Saved data entries
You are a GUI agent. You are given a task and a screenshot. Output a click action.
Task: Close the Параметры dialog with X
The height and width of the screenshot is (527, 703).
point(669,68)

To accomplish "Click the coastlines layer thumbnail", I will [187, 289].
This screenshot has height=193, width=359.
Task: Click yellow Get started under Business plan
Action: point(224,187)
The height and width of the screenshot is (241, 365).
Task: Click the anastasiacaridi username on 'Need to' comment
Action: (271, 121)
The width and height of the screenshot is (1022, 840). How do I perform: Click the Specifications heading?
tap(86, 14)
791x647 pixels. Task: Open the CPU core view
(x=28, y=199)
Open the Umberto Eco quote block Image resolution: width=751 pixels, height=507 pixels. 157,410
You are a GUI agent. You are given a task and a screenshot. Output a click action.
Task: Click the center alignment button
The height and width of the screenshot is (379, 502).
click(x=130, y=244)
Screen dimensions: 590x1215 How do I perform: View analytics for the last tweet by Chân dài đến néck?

■ THE TASK ■
An exact restatement of all the entries above is needed.

■ RESULT OF THE TASK ■
You are a GUI agent. You are given a task and a screenshot. Output a click action.
Task: Close the Параметры dialog with X
The height and width of the screenshot is (527, 703).
point(669,68)

To accomplish "Click the coastlines layer thumbnail", I will [187, 289].
This screenshot has height=193, width=359.
Task: Click yellow Get started under Business plan
Action: point(224,187)
The height and width of the screenshot is (241, 365).
Task: Click the anastasiacaridi username on 'Need to' comment
Action: (271, 121)
The width and height of the screenshot is (1022, 840). How do I perform: Click the Specifications heading?
tap(86, 14)
791x647 pixels. Task: Open the CPU core view
(x=28, y=199)
Open the Umberto Eco quote block Image resolution: width=751 pixels, height=507 pixels. 157,410
You are a GUI agent. You are given a task and a screenshot. Output a click action.
Task: Click the center alignment button
The height and width of the screenshot is (379, 502).
click(x=130, y=244)
Screen dimensions: 590x1215 How do I perform: View analytics for the last tweet by Chân dài đến néck?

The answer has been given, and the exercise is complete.